I will illustrate the kind of work that was accomplished by this intelligentsia by referring to a book that was published in the English and French by Justo Sierra and a team of illustrious científicos in 1900, Mexico: Its Social Evolution. This work is of special interest not only because Sierra was such a prominent and influential figure in Mexican culture and education, but also because it was printed specially in foreign languages, and its lavishly produced illustrations seem to answer point by point the negative comments and images of Mexico offered by Tylor [“Anáhuac”, 1861] and other travelers.
Tylor complained of the state of abandon of Mexican education and its subordination to a retrograde church; Justo Sierra provided discussions of the development of Mexican positive science.
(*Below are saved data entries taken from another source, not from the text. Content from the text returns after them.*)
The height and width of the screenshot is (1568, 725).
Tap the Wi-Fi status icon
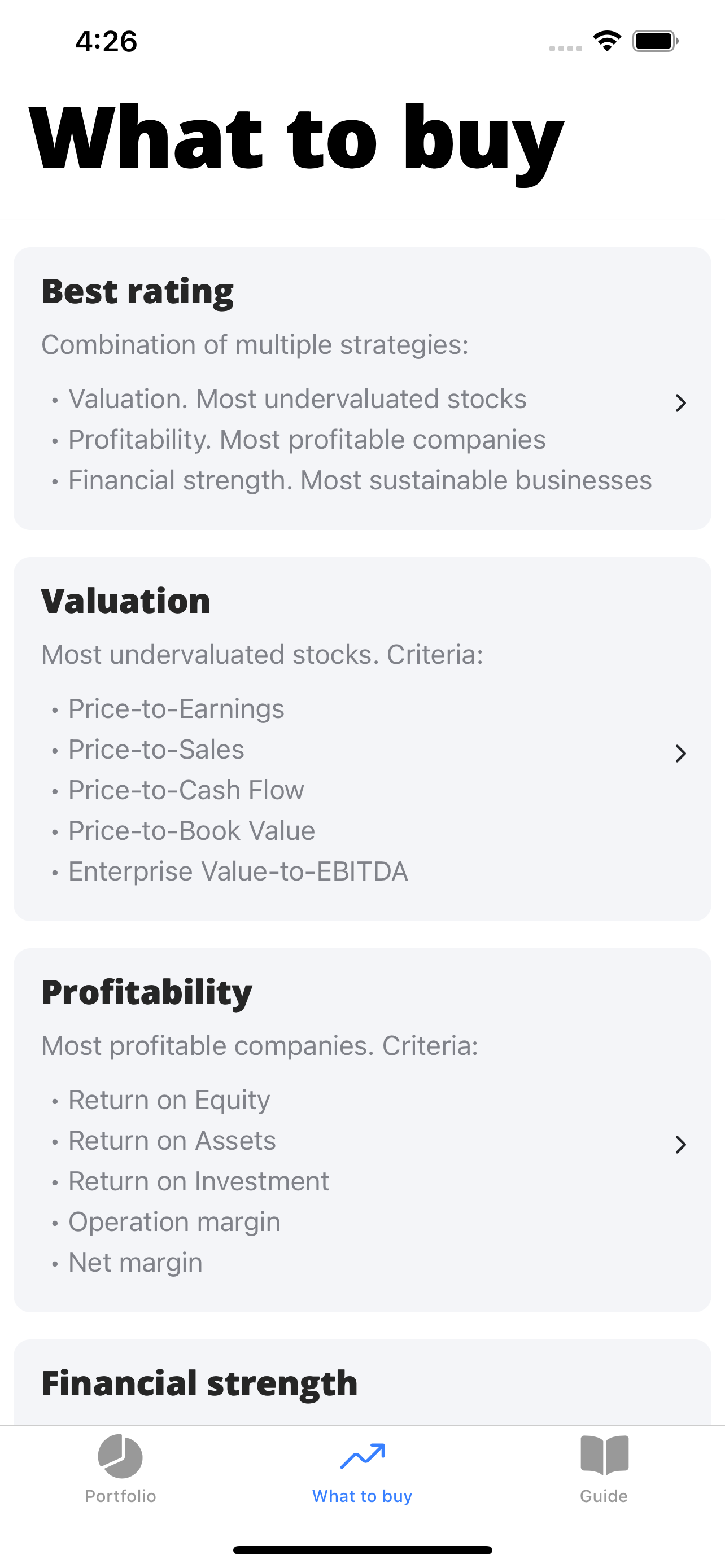pos(607,41)
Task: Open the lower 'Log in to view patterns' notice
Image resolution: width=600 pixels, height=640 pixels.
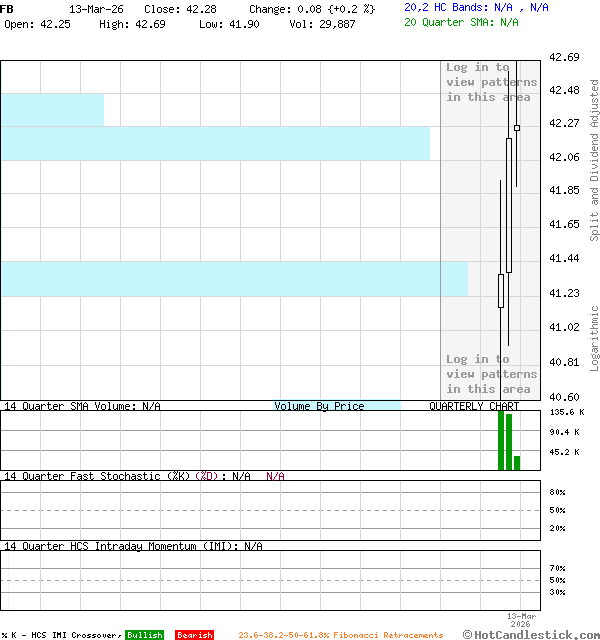Action: (491, 374)
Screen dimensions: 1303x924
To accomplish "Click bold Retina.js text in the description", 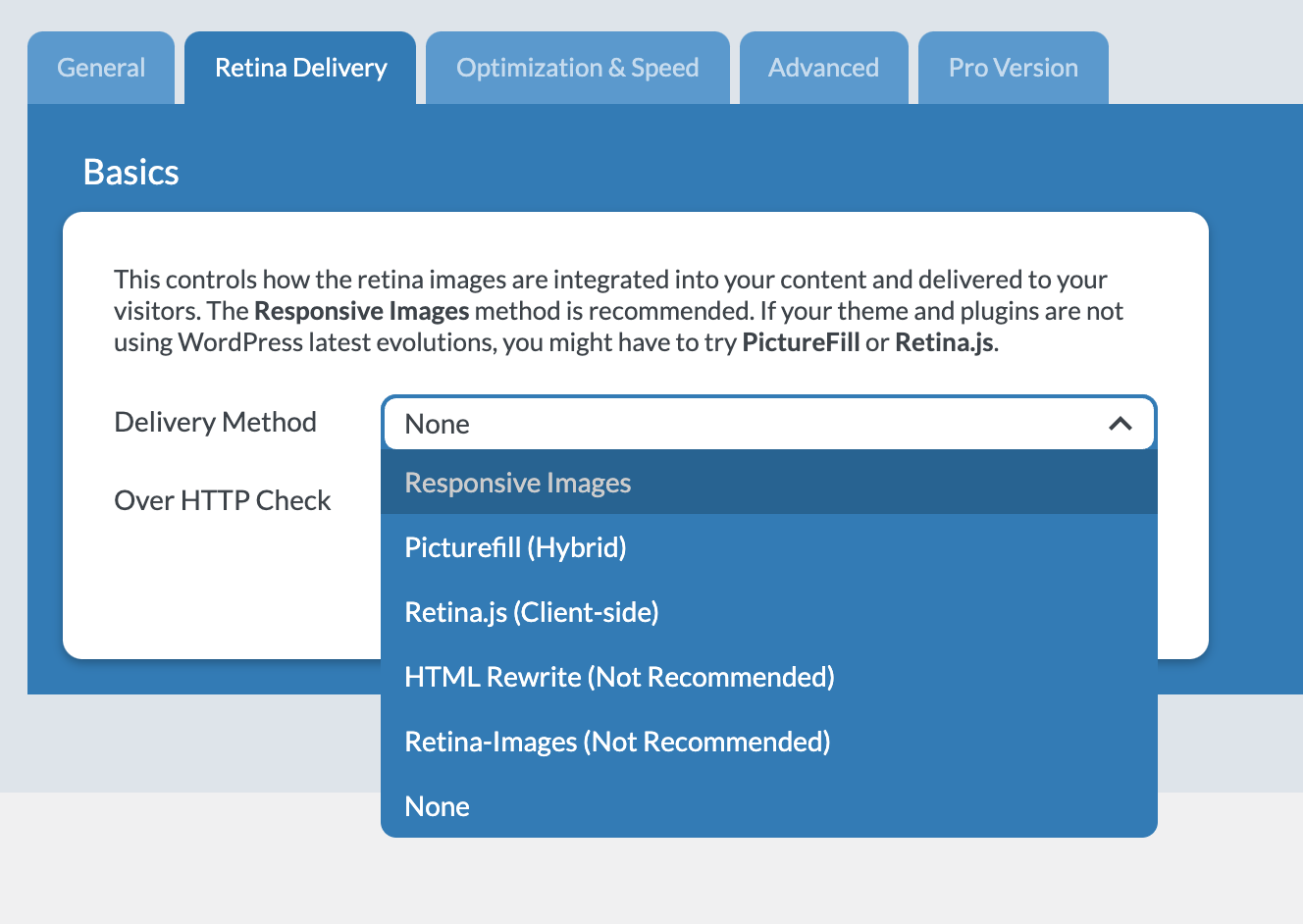I will [944, 342].
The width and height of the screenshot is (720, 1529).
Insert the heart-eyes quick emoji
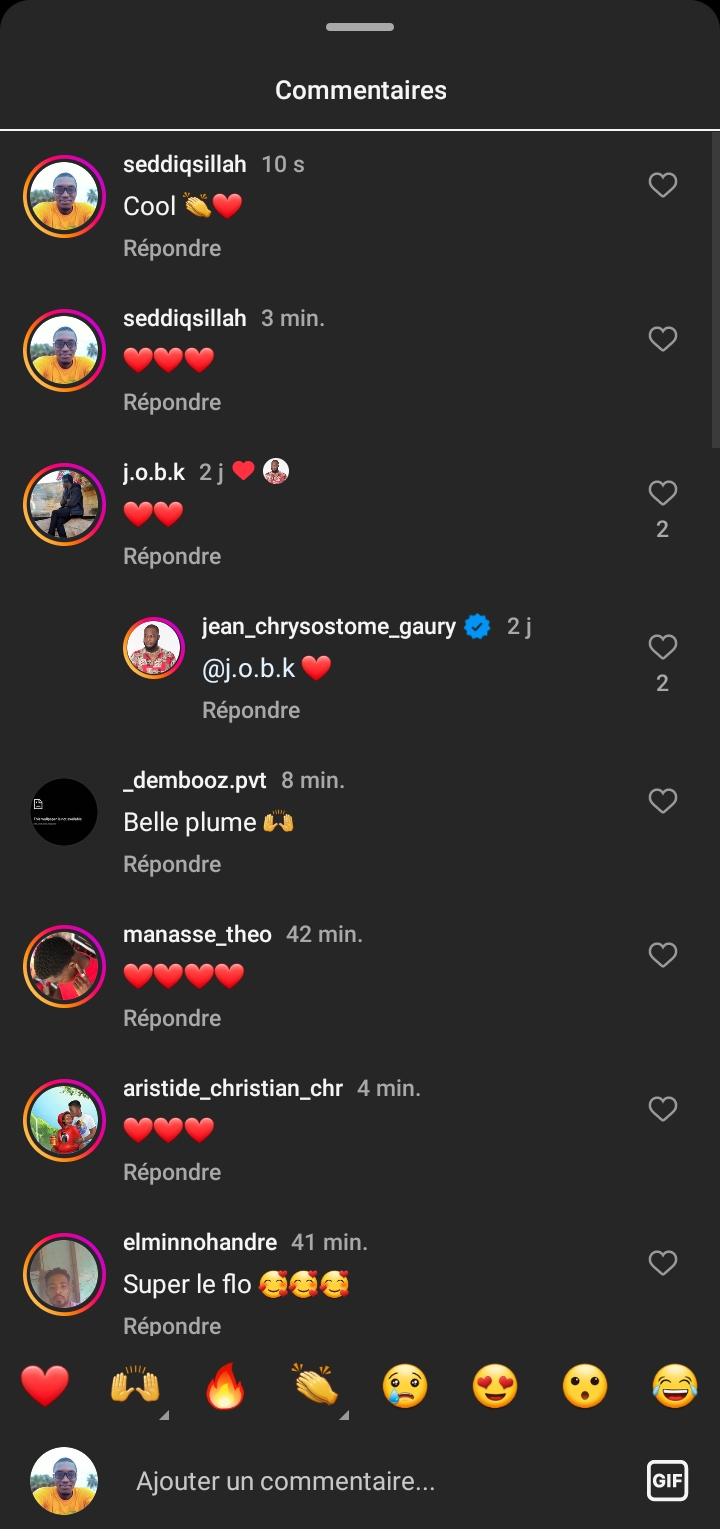tap(495, 1387)
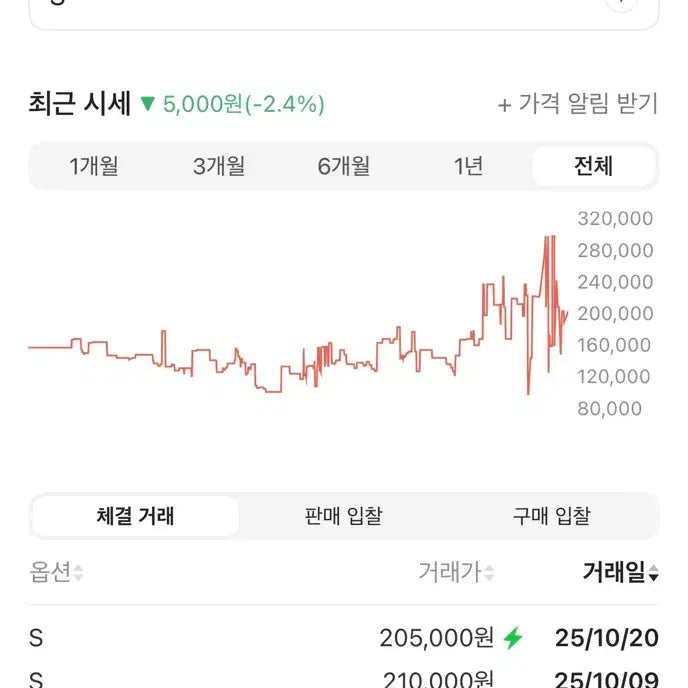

Tylor smiled ironically at the lack of attention that was given to Mexico’s history and patrimony; Sierra shows the National Museum of Anthropology and the ways in which Mexico’s once conflict-torn races have been neatly studied and organized in it. Finally, Tylor noted the arbitrariness of Mexico’s government and lack of justice and institutions of social reform. Sierra shows the rapid and impressive development of courts of law, of councils, hospitals, schools, museums and prisons. In short, while Tylor spoke of country that had been ravaged by revolution, Sierra’s book spoke of evolution.
— Claudio Lomnitz. Deep Mexico, Silent Mexico. An Anthropology of Nationalism. 2001.